• _Exercise requirements_
All lines holding the string "computer" should be copied from the data below.

• _Data for this exercise_
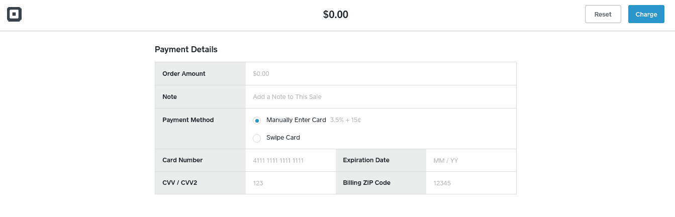
Task: Select Manually Enter Card radio button
Action: pos(257,121)
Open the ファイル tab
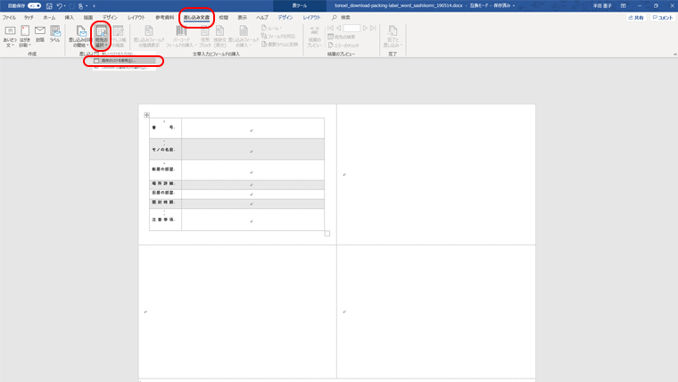The width and height of the screenshot is (678, 382). point(10,17)
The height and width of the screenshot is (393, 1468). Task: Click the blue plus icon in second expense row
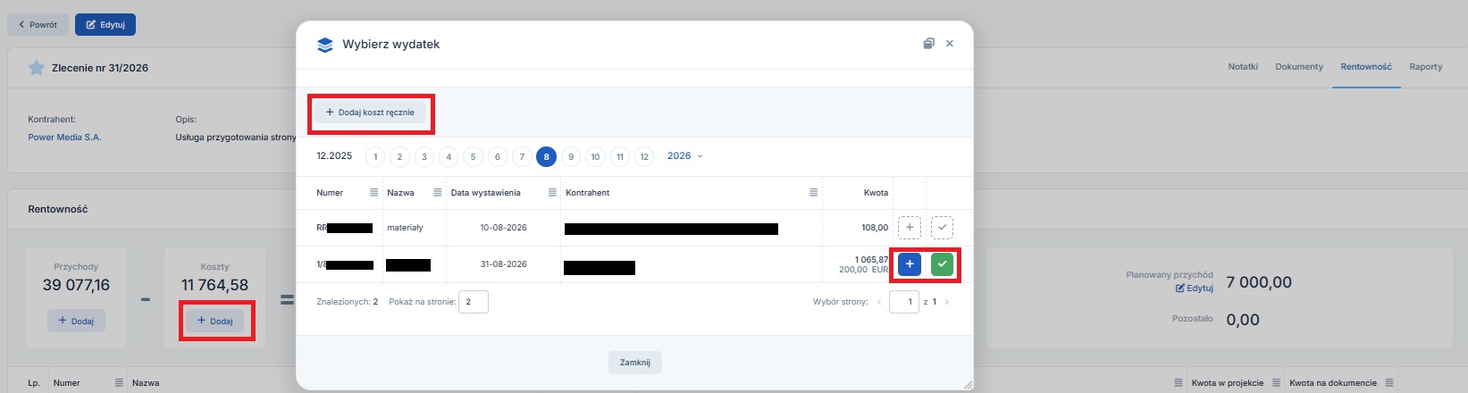tap(909, 264)
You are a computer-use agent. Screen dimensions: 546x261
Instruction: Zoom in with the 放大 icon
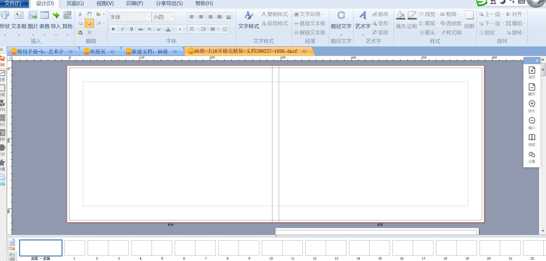click(x=532, y=104)
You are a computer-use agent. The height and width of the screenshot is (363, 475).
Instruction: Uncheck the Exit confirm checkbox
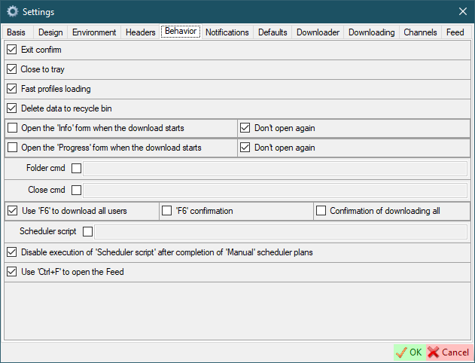[11, 50]
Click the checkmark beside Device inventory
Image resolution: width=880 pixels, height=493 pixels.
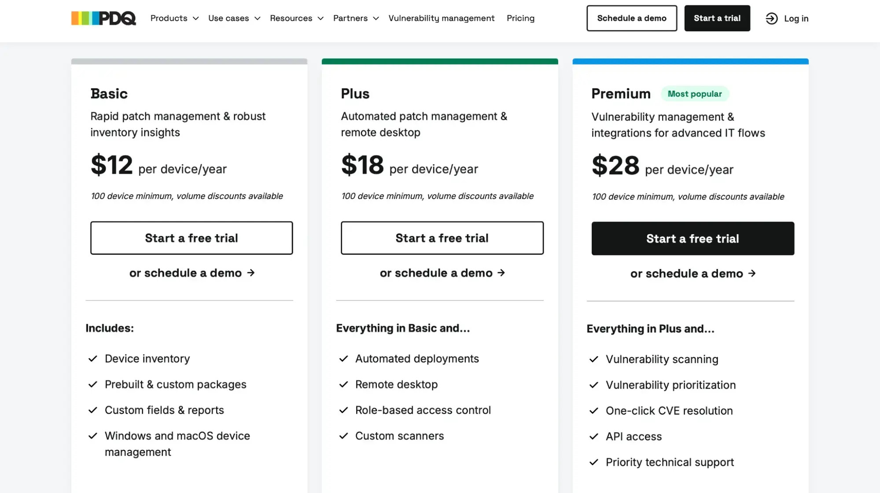92,359
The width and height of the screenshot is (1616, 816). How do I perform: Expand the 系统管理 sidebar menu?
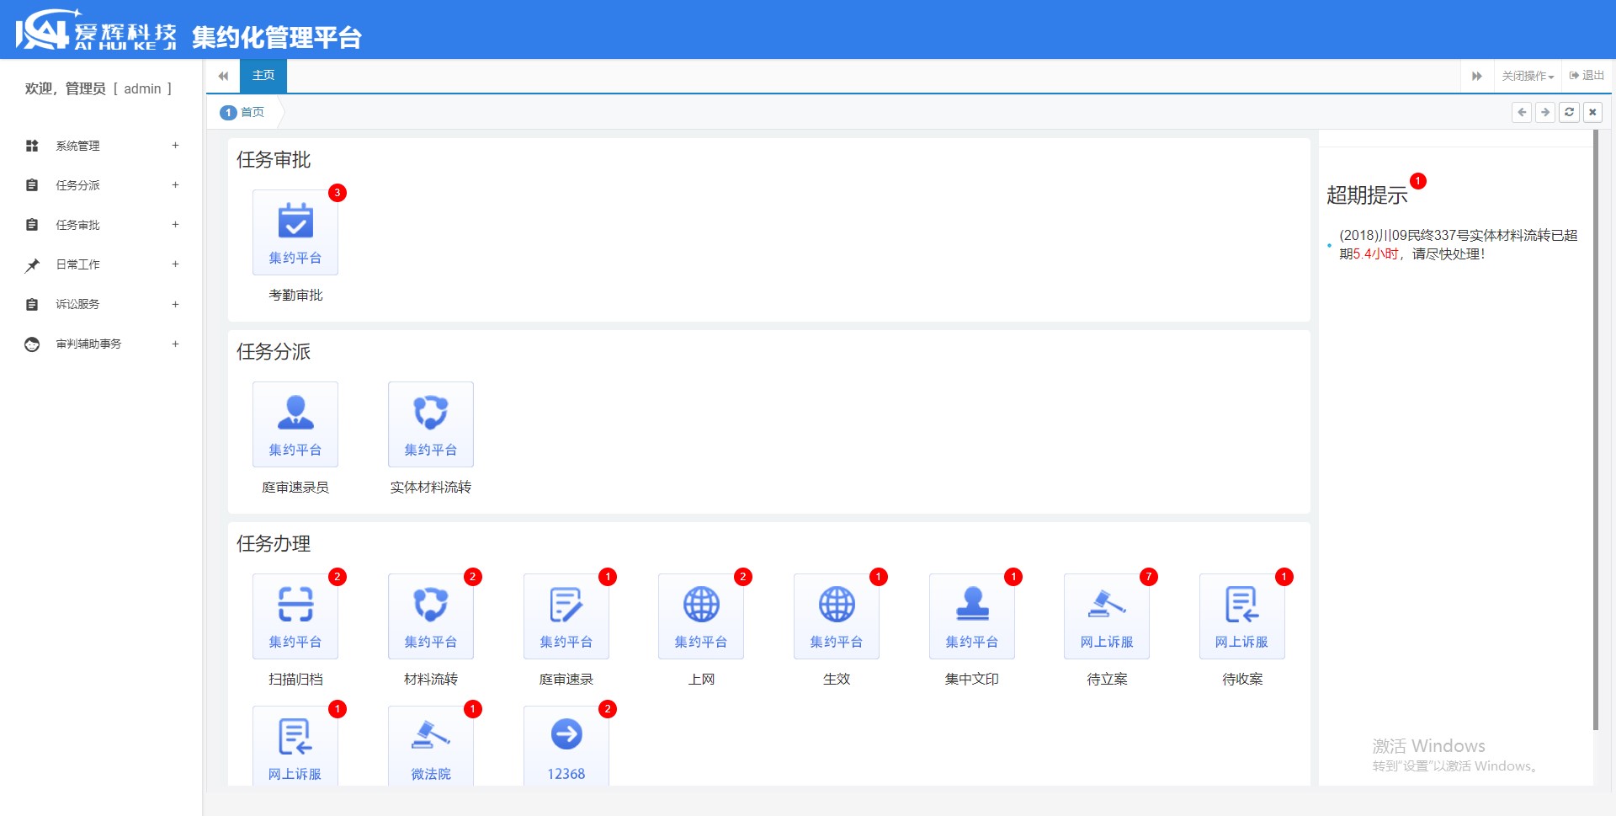[x=101, y=146]
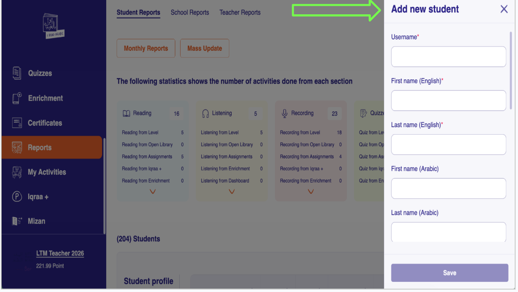Screen dimensions: 518x292
Task: Click the My Activities icon
Action: [x=17, y=172]
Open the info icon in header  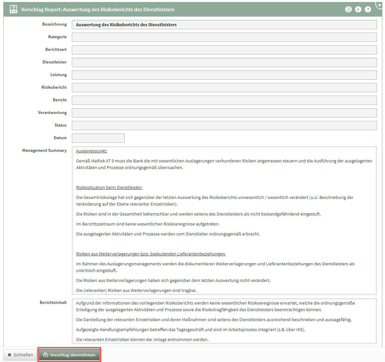coord(358,9)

• _Exercise response_
You are a computer-use agent. Screen dimensions: 546x261
You are a computer-use agent. The height and width of the screenshot is (363, 475).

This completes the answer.